→ Exercise: Show all lines of the entries in which the word "Katalog" is found.

→ Data for analysis:

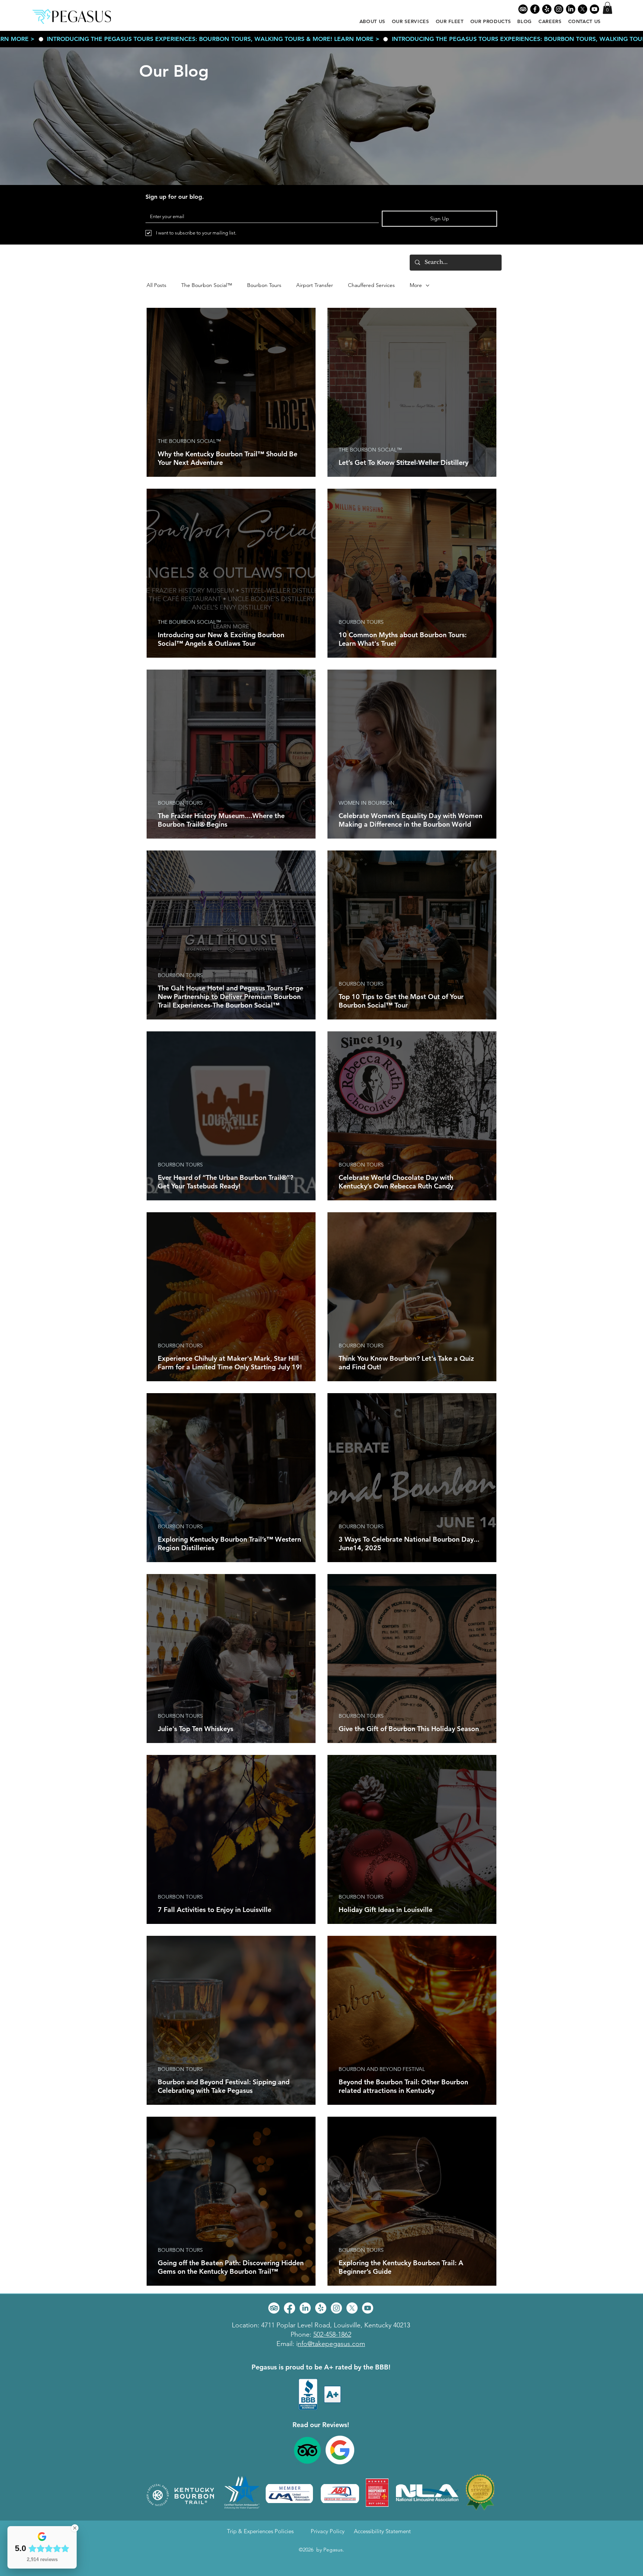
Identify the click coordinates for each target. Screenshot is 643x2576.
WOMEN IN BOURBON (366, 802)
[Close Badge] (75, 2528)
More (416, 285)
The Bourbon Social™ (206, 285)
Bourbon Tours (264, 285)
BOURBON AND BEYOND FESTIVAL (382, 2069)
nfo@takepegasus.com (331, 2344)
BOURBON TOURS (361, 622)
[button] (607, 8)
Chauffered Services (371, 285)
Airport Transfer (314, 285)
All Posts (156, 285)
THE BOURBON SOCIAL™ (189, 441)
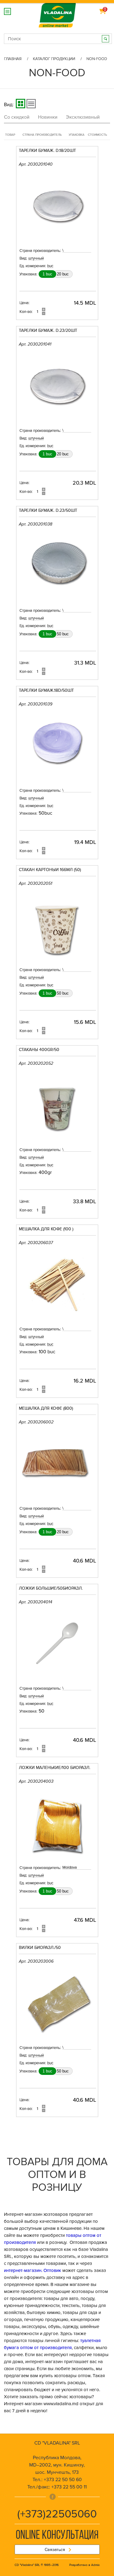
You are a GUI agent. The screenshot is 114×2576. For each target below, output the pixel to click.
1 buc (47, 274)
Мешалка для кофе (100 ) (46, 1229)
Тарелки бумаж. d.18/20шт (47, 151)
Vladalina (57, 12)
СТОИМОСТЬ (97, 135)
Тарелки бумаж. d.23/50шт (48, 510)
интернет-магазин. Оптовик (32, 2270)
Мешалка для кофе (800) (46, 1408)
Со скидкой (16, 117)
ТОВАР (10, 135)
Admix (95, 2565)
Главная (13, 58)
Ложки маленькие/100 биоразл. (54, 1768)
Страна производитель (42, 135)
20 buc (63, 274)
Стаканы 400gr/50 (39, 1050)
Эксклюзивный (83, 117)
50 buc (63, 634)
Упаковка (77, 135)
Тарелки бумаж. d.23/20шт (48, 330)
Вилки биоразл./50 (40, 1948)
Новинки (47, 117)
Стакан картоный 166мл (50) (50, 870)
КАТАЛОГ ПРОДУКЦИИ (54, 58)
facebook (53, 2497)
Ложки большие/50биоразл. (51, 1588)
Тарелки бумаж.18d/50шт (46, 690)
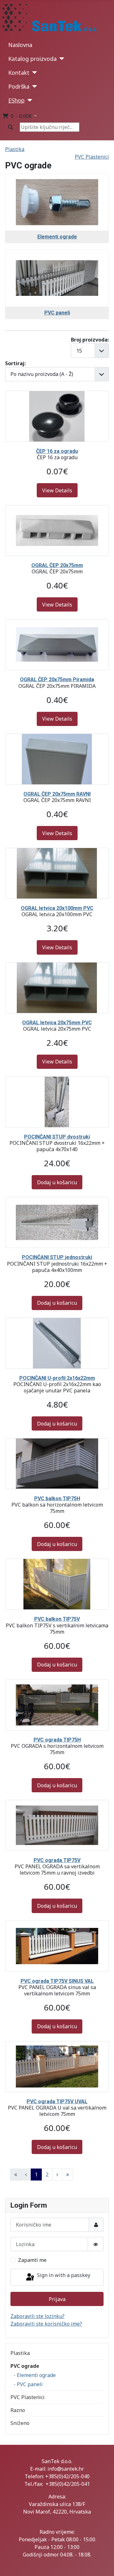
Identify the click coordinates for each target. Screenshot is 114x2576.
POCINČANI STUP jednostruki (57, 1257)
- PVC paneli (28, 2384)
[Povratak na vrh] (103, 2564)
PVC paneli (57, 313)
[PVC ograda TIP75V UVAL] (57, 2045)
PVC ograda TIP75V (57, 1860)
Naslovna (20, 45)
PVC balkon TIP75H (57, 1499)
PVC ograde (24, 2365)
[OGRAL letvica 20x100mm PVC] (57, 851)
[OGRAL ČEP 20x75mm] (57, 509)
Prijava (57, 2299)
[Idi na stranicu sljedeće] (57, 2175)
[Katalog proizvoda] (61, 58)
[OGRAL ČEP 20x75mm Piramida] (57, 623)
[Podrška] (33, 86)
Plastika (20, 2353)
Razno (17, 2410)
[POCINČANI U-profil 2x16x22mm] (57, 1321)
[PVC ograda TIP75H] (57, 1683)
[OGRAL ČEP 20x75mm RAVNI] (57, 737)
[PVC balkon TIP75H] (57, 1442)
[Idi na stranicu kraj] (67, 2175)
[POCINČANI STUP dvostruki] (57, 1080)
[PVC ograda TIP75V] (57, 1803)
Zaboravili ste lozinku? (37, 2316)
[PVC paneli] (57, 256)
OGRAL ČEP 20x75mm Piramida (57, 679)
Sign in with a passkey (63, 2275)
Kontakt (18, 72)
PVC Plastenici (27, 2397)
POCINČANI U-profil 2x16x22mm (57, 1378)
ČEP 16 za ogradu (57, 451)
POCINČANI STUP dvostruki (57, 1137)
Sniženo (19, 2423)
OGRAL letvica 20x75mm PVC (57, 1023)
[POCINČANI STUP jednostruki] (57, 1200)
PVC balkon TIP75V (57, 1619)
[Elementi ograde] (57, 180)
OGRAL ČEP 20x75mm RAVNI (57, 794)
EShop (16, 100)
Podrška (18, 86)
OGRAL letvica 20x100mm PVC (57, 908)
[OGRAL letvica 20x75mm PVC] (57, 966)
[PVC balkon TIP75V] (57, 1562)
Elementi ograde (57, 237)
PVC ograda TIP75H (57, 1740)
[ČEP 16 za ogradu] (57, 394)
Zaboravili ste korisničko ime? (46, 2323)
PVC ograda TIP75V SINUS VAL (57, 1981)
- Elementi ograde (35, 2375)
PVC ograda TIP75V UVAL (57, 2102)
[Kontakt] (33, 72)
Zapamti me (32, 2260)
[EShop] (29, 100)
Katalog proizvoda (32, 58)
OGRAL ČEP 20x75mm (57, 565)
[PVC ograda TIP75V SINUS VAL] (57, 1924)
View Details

→ Response area:
[Katalog proizvoda] (61, 58)
Katalog proizvoda (32, 58)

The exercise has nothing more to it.